Add runtime blocking as a compensating control. When patching cannot happen fast enough, runtime protection that detects and blocks attacks at the point of execution inside the application provides a meaningful safety net, including for vulnerabilities unknown at the time of the attack.

Use AI discovery tools defensively now. Anthropic's direct advice: use generally available frontier models to strengthen defenses now. Current frontier models remain extremely competent at finding vulnerabilities. The same capabilities that create offensive risk can be used to harden your own codebase first.

Treat vulnerability volume as a prioritization problem, not a remediation target. No organization can treat every AI-generated finding as an emergency. The operational goal is to identify the small fraction that is actually reachable, exploitable, and tied to critical assets, and to act on those first.

How does Contrast Security help security teams prepare for Mythos AI?

Contrast helps security teams separate theoretical risk from runtime-confirmed risk. That distinction is what makes AI-scale finding volumes actionable rather than paralyzing.

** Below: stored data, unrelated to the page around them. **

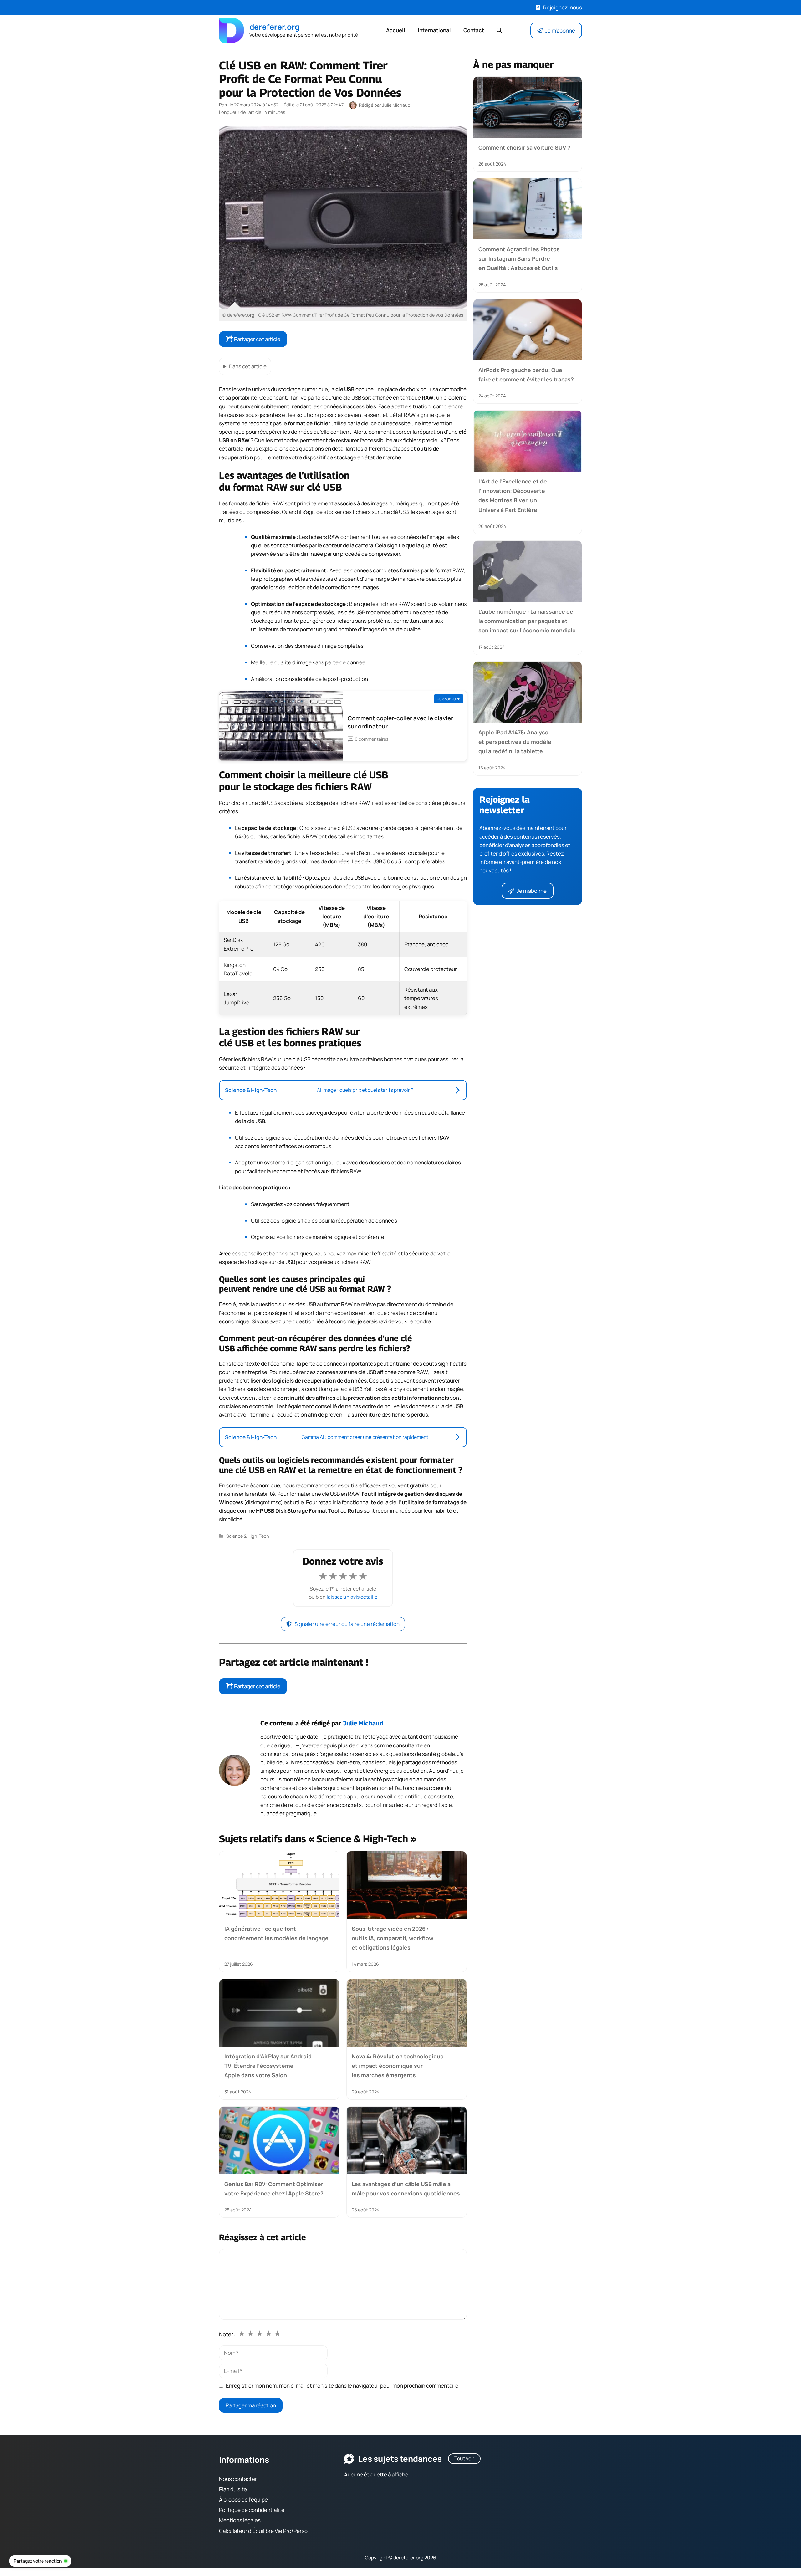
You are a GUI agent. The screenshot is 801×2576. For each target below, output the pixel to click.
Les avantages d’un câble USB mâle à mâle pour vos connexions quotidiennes (406, 2188)
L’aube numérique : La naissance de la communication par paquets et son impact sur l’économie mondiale (527, 621)
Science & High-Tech (247, 1536)
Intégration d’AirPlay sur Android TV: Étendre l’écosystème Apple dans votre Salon (268, 2065)
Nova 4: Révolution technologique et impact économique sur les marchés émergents (398, 2065)
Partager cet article (256, 339)
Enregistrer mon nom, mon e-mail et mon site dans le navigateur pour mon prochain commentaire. (343, 2385)
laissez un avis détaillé (352, 1596)
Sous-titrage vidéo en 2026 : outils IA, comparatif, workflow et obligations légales (392, 1937)
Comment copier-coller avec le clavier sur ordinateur (400, 722)
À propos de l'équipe (243, 2499)
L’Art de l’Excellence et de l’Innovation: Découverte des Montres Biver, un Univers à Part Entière (512, 495)
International (434, 30)
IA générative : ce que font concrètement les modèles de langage (276, 1932)
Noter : (227, 2334)
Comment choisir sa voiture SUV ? (524, 147)
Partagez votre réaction (38, 2561)
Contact (473, 30)
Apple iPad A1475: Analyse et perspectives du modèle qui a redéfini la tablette (514, 741)
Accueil (395, 30)
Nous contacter (238, 2478)
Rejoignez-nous (562, 7)
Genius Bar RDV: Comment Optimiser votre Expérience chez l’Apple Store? (274, 2188)
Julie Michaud (363, 1723)
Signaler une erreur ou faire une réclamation (347, 1624)
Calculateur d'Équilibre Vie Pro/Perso (263, 2530)
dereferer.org (274, 26)
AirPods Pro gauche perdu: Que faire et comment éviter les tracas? (526, 374)
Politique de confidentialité (251, 2510)
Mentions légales (240, 2520)
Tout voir (464, 2458)
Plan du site (233, 2489)
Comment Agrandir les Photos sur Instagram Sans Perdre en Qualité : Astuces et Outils (519, 258)
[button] (499, 30)
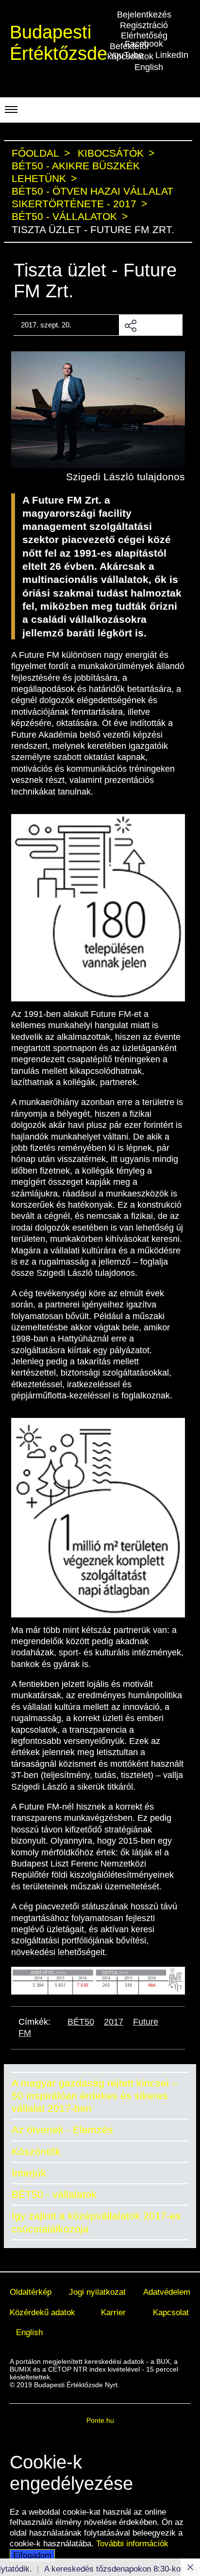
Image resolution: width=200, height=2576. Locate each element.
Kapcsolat (171, 2312)
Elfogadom (32, 2555)
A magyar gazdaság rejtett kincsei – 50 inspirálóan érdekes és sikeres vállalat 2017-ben (95, 2095)
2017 (113, 2022)
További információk (132, 2543)
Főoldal (35, 153)
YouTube (126, 55)
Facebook (144, 44)
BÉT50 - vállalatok (54, 2194)
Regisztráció (144, 25)
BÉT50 (80, 2022)
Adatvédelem (166, 2292)
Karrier (113, 2312)
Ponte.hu (100, 2420)
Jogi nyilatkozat (97, 2292)
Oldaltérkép (30, 2292)
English (148, 67)
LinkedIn (171, 55)
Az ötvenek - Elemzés (62, 2129)
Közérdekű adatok (42, 2312)
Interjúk (29, 2172)
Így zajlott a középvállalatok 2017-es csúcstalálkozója (96, 2222)
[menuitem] (30, 2292)
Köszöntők (36, 2151)
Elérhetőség (144, 35)
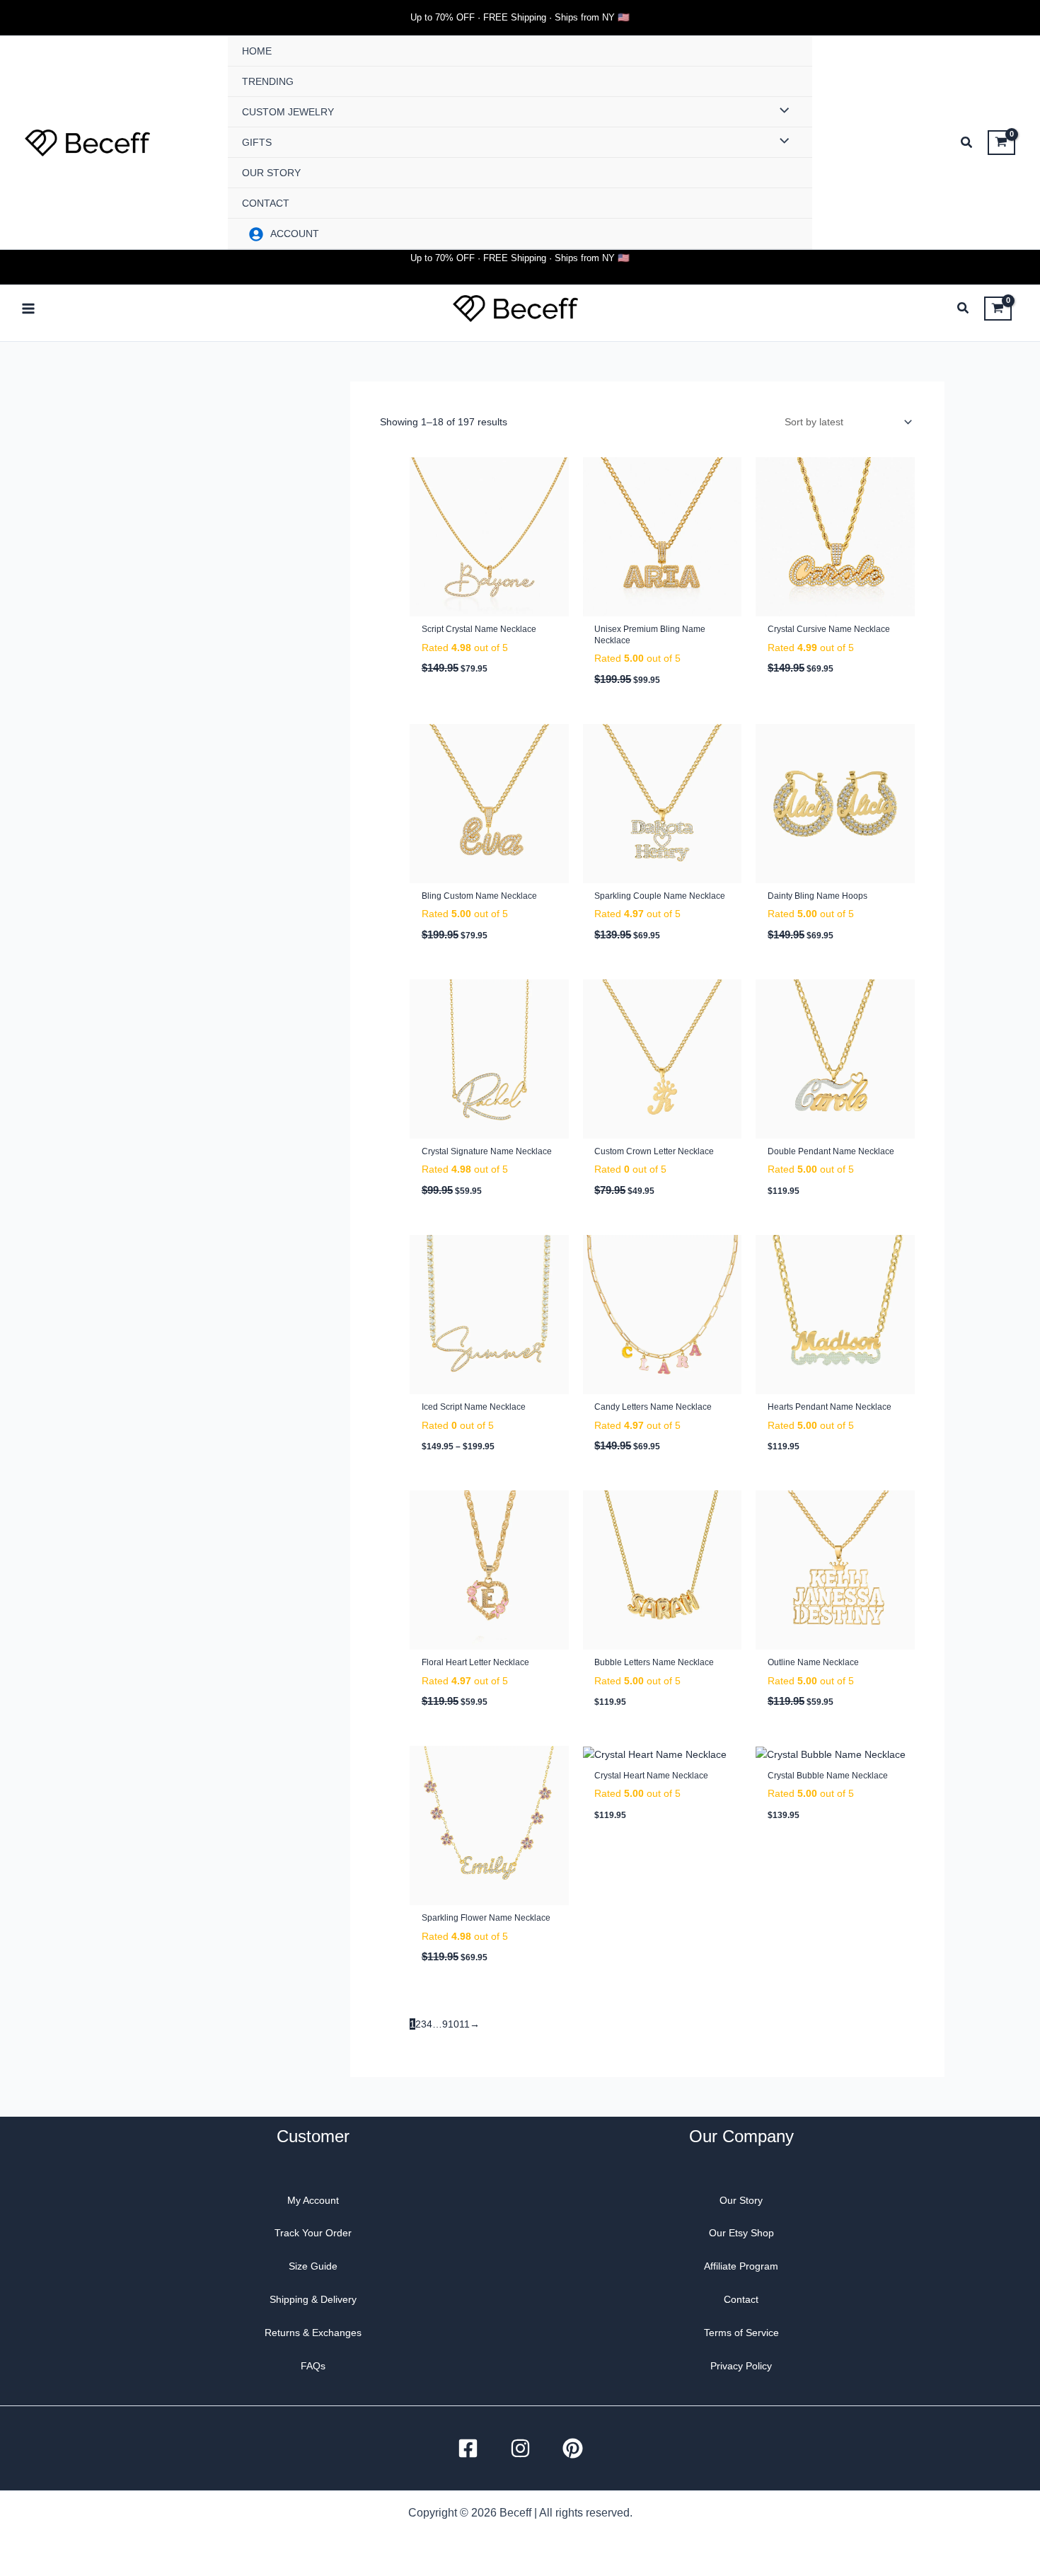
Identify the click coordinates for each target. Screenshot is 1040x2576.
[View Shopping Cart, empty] (1001, 142)
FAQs (313, 2365)
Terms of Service (741, 2332)
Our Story (741, 2200)
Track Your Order (313, 2232)
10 (453, 2024)
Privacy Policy (741, 2365)
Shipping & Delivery (313, 2299)
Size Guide (313, 2266)
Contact (741, 2299)
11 (464, 2024)
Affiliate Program (741, 2266)
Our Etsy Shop (741, 2232)
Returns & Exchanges (313, 2332)
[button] (967, 144)
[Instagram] (520, 2448)
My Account (313, 2200)
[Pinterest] (572, 2448)
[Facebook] (468, 2448)
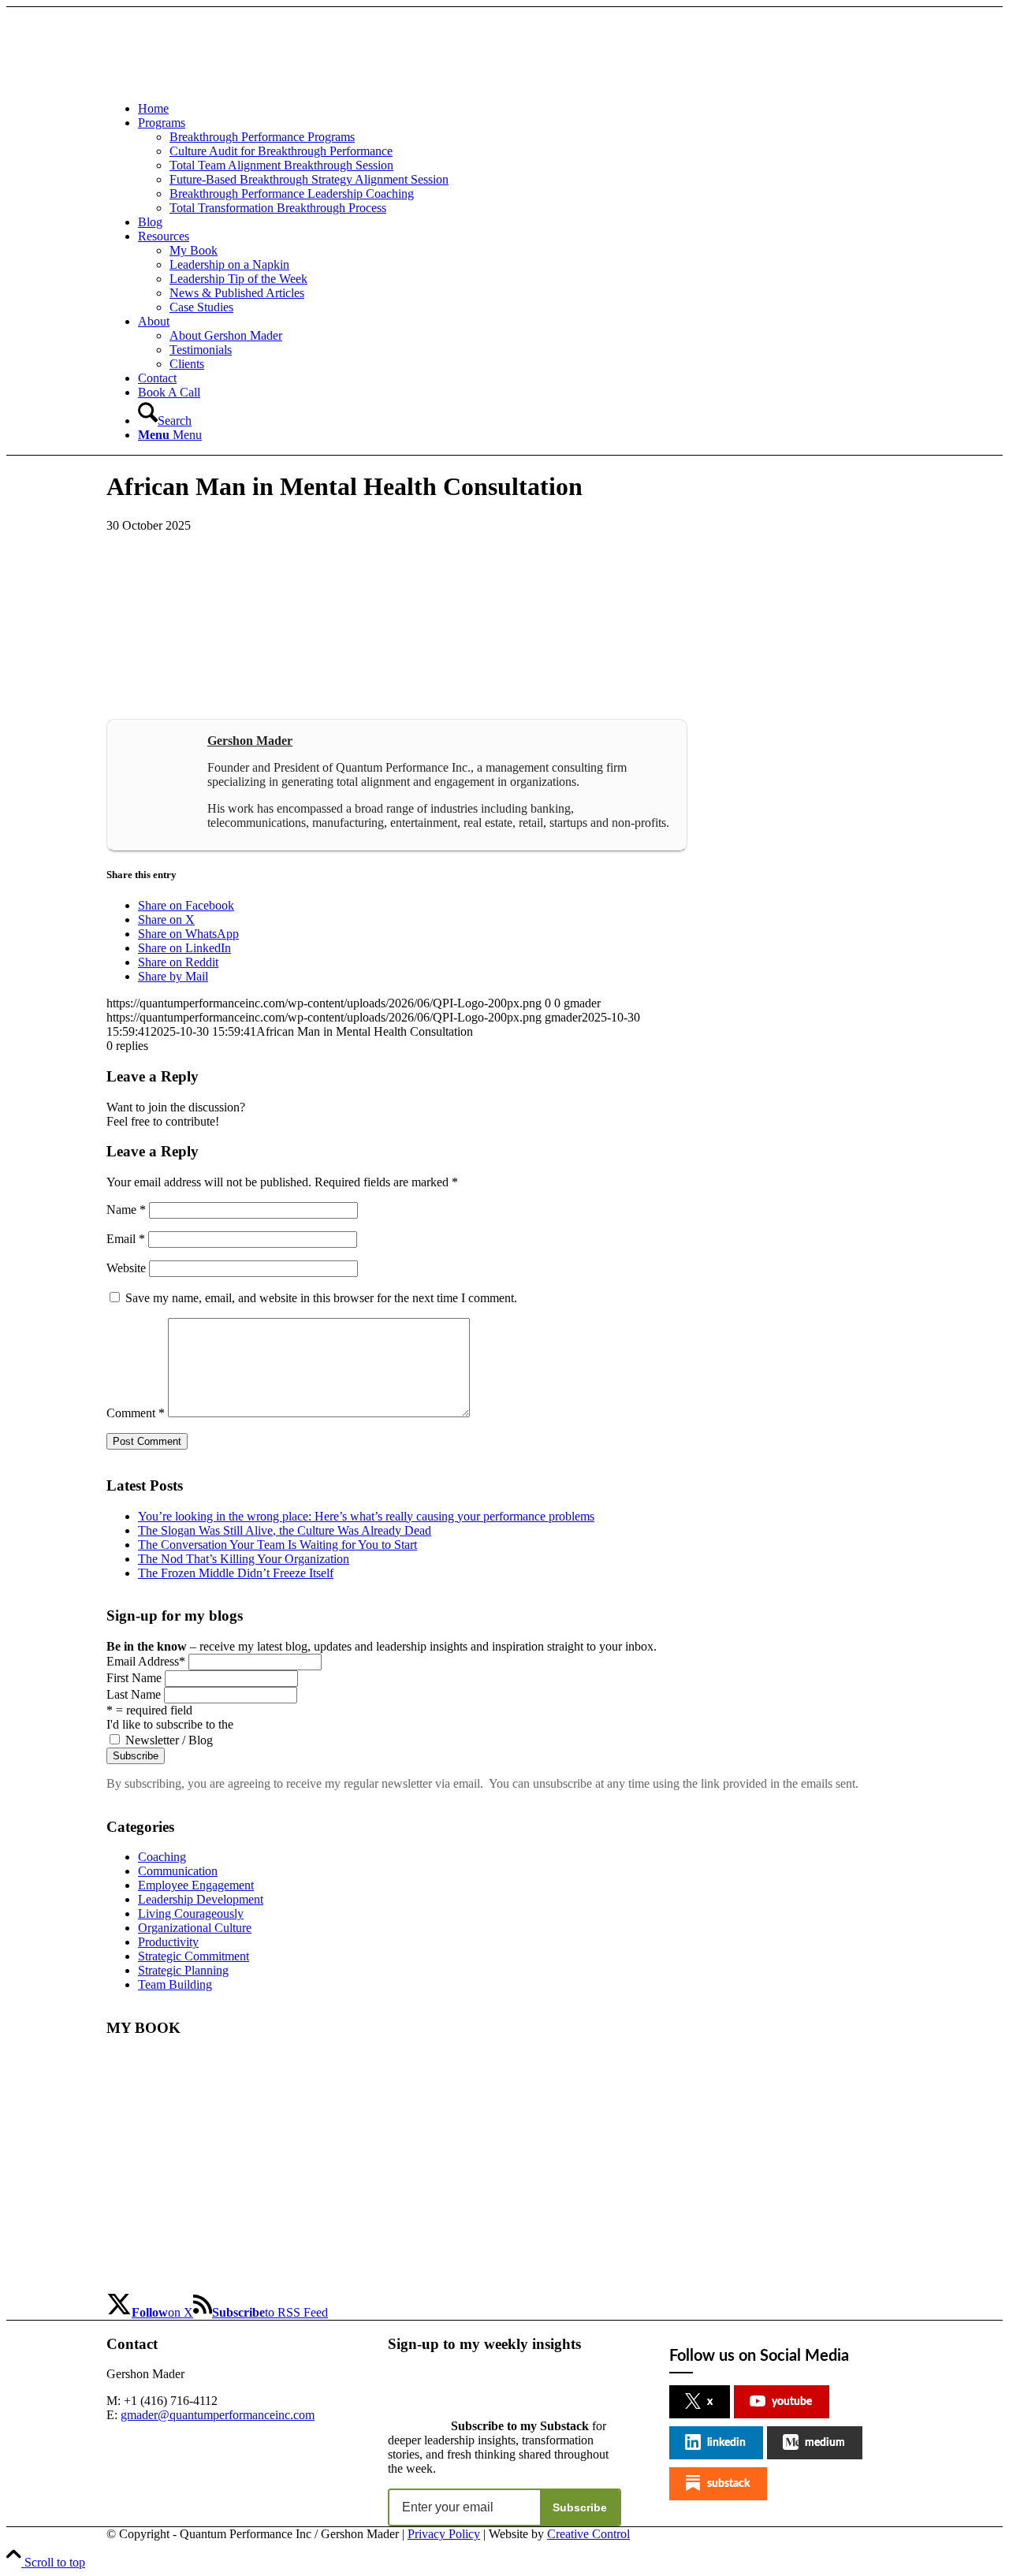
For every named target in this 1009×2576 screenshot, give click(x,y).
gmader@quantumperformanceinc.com (218, 2415)
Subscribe (580, 2507)
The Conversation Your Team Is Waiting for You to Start (277, 1544)
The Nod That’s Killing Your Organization (243, 1558)
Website (126, 1268)
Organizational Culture (194, 1927)
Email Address (145, 1661)
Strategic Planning (183, 1970)
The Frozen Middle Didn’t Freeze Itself (235, 1573)
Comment (135, 1413)
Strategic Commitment (193, 1956)
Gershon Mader (249, 740)
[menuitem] (520, 109)
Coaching (162, 1856)
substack (728, 2483)
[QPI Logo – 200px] (224, 81)
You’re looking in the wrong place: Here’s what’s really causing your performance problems (366, 1516)
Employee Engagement (196, 1885)
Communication (178, 1871)
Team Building (175, 1984)
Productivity (168, 1942)
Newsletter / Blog (169, 1740)
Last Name (133, 1694)
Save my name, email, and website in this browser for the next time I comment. (321, 1298)
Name (126, 1209)
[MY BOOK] (186, 2284)
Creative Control (588, 2534)
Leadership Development (200, 1899)
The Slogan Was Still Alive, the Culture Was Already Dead (284, 1530)
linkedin (726, 2442)
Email (125, 1238)
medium (825, 2442)
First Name (134, 1677)
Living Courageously (191, 1913)
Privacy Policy (444, 2534)
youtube (792, 2401)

Contrast's advantage is not that it finds more theoretical issues. It observes what the application actually does while it runs. That runtime evidence helps teams decide which risks matter, which can wait, and which attacks need to be blocked immediately.

Contrast Assess (IAST) runs inside the live application and identifies vulnerabilities as code actually executes, with real evidence of reachability, not theoretical findings from a static scan. It produces what scanning cannot: which code paths run in your specific production environment, which data flows reach sensitive functions, and which findings are worth acting on first.

Contrast SCA evaluates open-source vulnerabilities not just for reachability but also for exploitability, given the specific calling context of the running application, and for criticality based on blast radius. That narrows the open source vulnerability surface to the findings that require immediate action.

Contrast ADR (Application Detection and Response) provides runtime protection when patching cannot keep up. If a Mythos-style exploit targets a vulnerable application, ADR detects and blocks the attack at the point of execution within the application, before it becomes a breach, even when the specific vulnerability was unknown before the attack began.

Together, these tools provide the answer to the question Claude Mythos Preview makes urgent: not "which vulnerabilities exist?" but "which are reachable, exploitable, or being attacked right now?"